Actin remodeling: Actin cytoskeleton affects viral entry, movement, and egress.
Ribosome and mRNA compatibility: Host translation machinery is restricted to monocistronic RNAs; viruses use alternative splicing, segmented genomes, or polyproteins.
Virus–host mRNA competition: Viruses evolve mechanisms to dominate protein synthesis in the host cell.

Genetic Diversity and Mutation
Error-Prone RNA Polymerases
RNA viruses mutate rapidly because their RNA polymerases lack proofreading ability, leading to high genetic diversity and adaptability.
Mutation rate: Higher in RNA viruses than DNA viruses.
Implication: Rapid evolution and emergence of new viral strains.
Antiviral Therapies
Targets for Antiviral Drugs
Effective antiviral drugs must target essential viral processes without being toxic to the host. Common targets include viral polymerases, proteases, and entry mechanisms.
Specificity: Drugs must distinguish viral from host functions.
Example: Reverse transcriptase inhibitors for HIV.
Mechanisms of Viral Entry and Spread in the Body
Preferred Routes of Entry
Viruses enter hosts through skin or mucous membranes, including the respiratory tract, gastrointestinal tract, genital tract, conjunctiva, and placenta.
Respiratory tract: Most frequent route; viruses enter via inhaled droplets.
Gastrointestinal tract: Viruses must resist acidic conditions; entry via contaminated food or water.
Genital tract: Entry through abrasions or infection of reproductive cells.
Conjunctiva: Entry via the eye's surface tissue.
Placenta: Bloodborne viruses can cross to the fetus.

Respiratory Tract Entry
Viruses such as rhinoviruses, coronaviruses, and influenza viruses commonly enter via the respiratory tract.

Gastrointestinal Tract Entry
Viruses entering through the gastrointestinal tract must survive harsh digestive conditions.
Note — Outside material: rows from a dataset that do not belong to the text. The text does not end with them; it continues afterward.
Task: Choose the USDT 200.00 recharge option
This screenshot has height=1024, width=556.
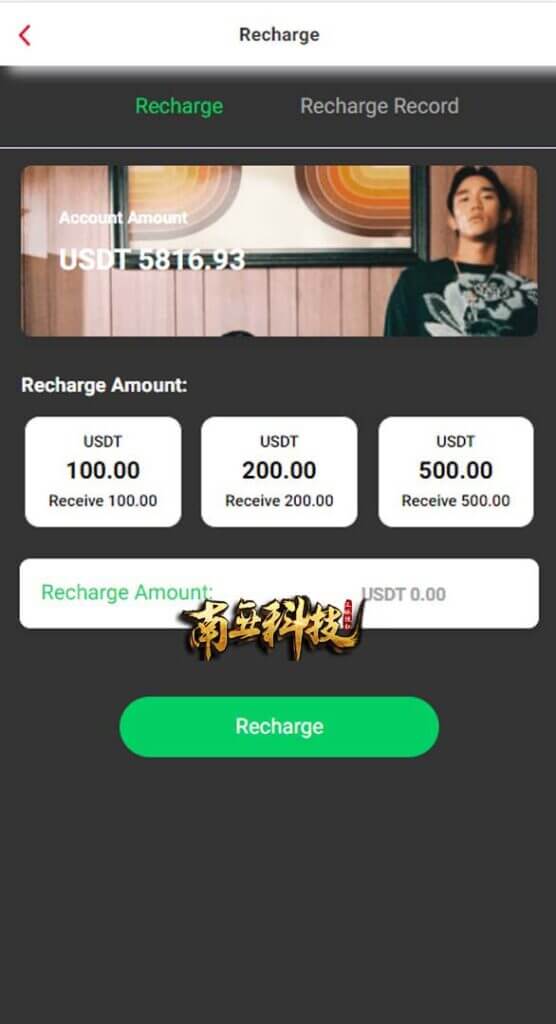Action: pos(279,472)
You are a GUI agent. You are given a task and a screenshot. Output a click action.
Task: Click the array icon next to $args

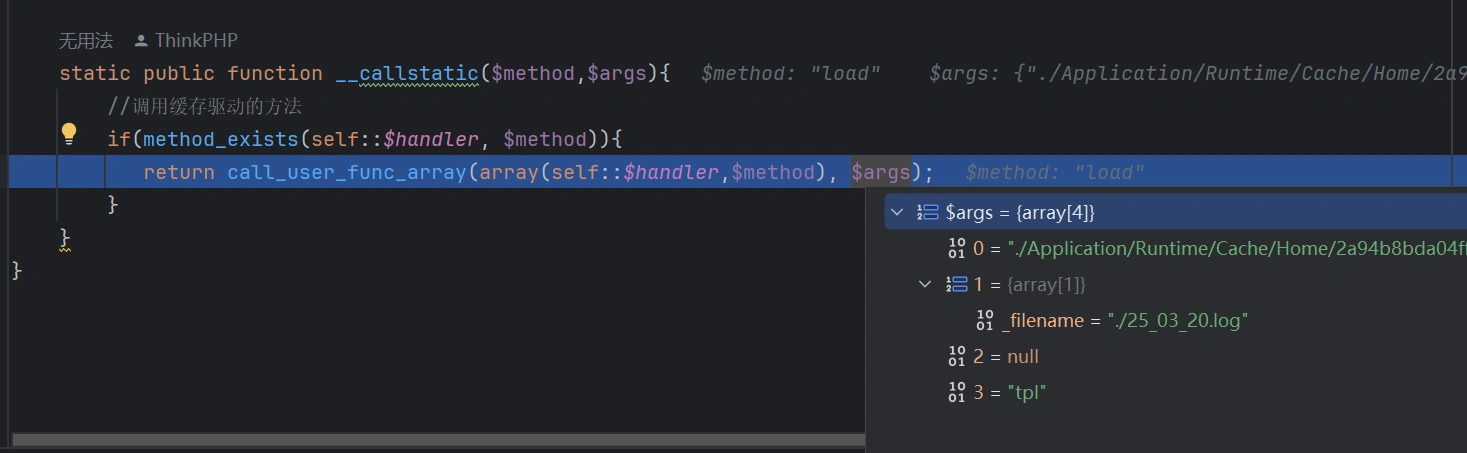[928, 212]
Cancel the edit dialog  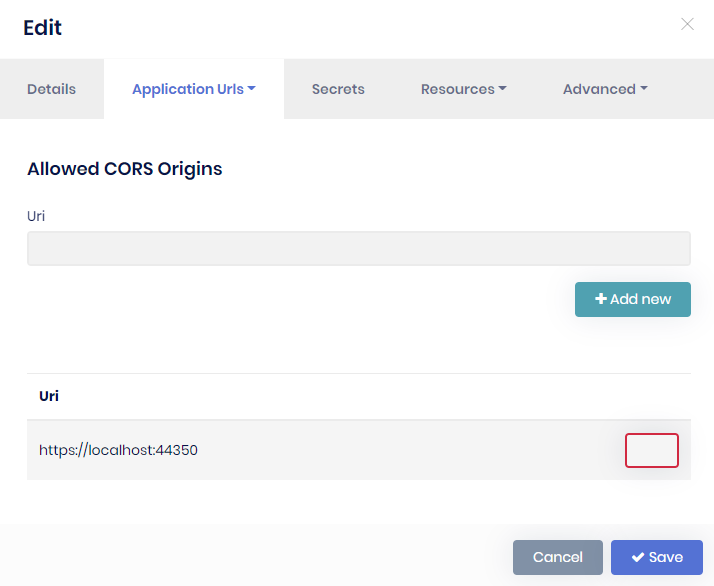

Common examples include norovirus and rotavirus.

Genital Tract Entry
Sexually transmitted viruses infect through the genital tract, often via micro-abrasions or direct infection of epithelial cells.

Conjunctiva Entry
The conjunctiva is a thin, transparent tissue covering the eye. Viruses can cause conjunctivitis and other ocular diseases.

Other Routes of Entry
Viruses may enter through skin breaches, bone marrow or organ transplants, transfusions, or iatrogenic induction.
Mechanisms of Viral Spread and Pathogenesis
Routes of Transmission
Viruses spread between hosts via respiratory droplets, gastrointestinal (fecal-oral) route, skin breaches, genital contact, and vertical transmission (mother to child).
Vertical transmission: Includes transplacental, perinatal, and postnatal routes.
Zoonosis: Transmission from animals to humans; bushmeat is a major source.
Viral Infections and Pregnancy
Viruses can cross the placenta, causing severe outcomes such as spontaneous abortion, stillbirth, neonatal death, or congenital malformations.

Spread Within the Host
Viruses may spread locally or systemically after entry:
Local spread: Virus spreads to neighboring cells via extracellular release or cell fusion.
Systemic spread: Dissemination via bloodstream (hematogenous spread) or nerves (neurotropic spread).

Virus Exit: Shedding
Shedding and Zoonosis Potential
Viruses are shed from their routes of entry or primary replication sites. Zoonotic viruses with segmented genomes are emerging pathogens (e.g., hantaviruses, arenaviruses, SARS, MERS, rabies, Ebola).
Survival of Viruses in the Environment
Factors Affecting Survival
Virus survival depends on composition, presence in human/animal wastes, temperature, humidity, and pH. Enteric viruses are more stable in water than bacteria.
Human Viruses in Water Environments
Humans are exposed to enteric viruses via contaminated shellfish, crops irrigated with wastewater, and polluted recreational/drinking water.
Groundwater Safety
Groundwater can be contaminated by viruses, as illustrated by outbreaks such as the 2007 norovirus incident in Wisconsin.

Patterns of Viral Disease
Types of Viral Infection
Viral infections can follow four patterns:
Acute infection: Rapid onset and resolution.
Acute infection followed by persistent latent infection: Virus remains dormant and can reactivate.
Chronic infection: Continuous shedding of virus.
Slow infection: Gradual progression over time.